● **ASSIGNED TASK**
Two lines below mark the span: the one containing "This screenshot has height=480, width=640." and the one containing "Select the Azul". Set down both, plus every line between, exactly as they stand, and nothing else.

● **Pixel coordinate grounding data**
-*-

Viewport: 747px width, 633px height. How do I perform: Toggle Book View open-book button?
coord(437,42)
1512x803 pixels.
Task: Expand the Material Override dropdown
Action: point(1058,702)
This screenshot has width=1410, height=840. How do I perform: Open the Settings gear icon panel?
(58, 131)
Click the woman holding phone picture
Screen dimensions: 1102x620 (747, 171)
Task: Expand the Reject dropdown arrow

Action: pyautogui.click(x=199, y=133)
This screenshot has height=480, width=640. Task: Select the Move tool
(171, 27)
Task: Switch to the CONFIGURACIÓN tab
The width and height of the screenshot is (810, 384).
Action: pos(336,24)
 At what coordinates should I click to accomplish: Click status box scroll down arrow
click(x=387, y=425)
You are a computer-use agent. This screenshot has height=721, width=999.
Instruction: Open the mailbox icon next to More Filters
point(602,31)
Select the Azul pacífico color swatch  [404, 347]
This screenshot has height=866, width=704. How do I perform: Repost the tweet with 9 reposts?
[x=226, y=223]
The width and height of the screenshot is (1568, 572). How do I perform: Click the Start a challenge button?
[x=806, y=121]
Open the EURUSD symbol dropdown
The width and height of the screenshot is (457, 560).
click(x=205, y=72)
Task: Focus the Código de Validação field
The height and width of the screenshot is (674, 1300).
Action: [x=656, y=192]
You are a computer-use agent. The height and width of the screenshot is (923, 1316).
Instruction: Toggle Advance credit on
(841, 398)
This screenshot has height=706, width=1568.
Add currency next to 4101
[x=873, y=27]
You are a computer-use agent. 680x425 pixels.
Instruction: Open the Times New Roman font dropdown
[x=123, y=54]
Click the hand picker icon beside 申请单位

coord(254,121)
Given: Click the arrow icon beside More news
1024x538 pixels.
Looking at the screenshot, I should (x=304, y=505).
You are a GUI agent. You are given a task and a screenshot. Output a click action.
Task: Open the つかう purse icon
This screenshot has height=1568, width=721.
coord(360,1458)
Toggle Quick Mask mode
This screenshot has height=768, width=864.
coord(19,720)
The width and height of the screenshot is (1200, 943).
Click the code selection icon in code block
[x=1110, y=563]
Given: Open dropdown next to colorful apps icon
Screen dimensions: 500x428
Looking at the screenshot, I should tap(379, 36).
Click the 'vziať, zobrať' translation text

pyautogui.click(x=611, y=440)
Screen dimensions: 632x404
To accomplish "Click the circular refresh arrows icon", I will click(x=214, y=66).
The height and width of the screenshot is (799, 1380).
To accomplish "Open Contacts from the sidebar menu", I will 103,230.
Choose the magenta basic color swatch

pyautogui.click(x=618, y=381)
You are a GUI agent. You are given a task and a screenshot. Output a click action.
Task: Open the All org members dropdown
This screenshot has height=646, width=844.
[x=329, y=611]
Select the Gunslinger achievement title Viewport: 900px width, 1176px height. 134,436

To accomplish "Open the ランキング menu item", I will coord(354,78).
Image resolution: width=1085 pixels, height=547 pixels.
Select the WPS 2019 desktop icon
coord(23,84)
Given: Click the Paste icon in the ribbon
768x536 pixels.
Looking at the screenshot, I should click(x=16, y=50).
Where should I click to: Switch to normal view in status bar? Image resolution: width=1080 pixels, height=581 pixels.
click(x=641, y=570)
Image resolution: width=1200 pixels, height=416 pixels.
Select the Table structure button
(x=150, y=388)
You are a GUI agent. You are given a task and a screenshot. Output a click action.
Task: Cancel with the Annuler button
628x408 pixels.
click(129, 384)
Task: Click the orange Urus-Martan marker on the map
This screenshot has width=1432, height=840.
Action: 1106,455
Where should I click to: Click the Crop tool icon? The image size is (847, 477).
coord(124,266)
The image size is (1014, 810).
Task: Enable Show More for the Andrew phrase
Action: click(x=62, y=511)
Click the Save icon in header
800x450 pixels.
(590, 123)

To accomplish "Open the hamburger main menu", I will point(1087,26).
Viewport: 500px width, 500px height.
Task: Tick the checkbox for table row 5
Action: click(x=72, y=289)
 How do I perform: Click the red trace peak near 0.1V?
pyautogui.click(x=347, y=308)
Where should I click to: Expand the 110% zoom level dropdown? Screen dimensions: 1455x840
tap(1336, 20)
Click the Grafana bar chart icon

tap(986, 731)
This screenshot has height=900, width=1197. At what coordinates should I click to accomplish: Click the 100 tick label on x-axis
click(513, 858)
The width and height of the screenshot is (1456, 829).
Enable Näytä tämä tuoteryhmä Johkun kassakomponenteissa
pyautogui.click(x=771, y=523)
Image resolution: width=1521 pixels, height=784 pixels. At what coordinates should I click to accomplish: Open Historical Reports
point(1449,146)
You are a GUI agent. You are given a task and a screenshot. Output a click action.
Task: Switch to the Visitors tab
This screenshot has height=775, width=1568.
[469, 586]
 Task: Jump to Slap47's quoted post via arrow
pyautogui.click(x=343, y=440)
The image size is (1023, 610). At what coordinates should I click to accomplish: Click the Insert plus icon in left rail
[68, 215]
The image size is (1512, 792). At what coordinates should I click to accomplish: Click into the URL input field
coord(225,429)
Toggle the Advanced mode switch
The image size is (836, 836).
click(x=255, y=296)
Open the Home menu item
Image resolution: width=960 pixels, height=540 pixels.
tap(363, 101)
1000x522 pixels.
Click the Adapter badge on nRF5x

-*-

● **ANSWER**
This screenshot has height=480, width=640. Task: Select the Move tool
(171, 27)
Task: Switch to the CONFIGURACIÓN tab
The width and height of the screenshot is (810, 384).
Action: pos(336,24)
 At what coordinates should I click to accomplish: Click status box scroll down arrow
click(x=387, y=425)
You are a computer-use agent. This screenshot has height=721, width=999.
Instruction: Open the mailbox icon next to More Filters
point(602,31)
Select the Azul pacífico color swatch  [404, 347]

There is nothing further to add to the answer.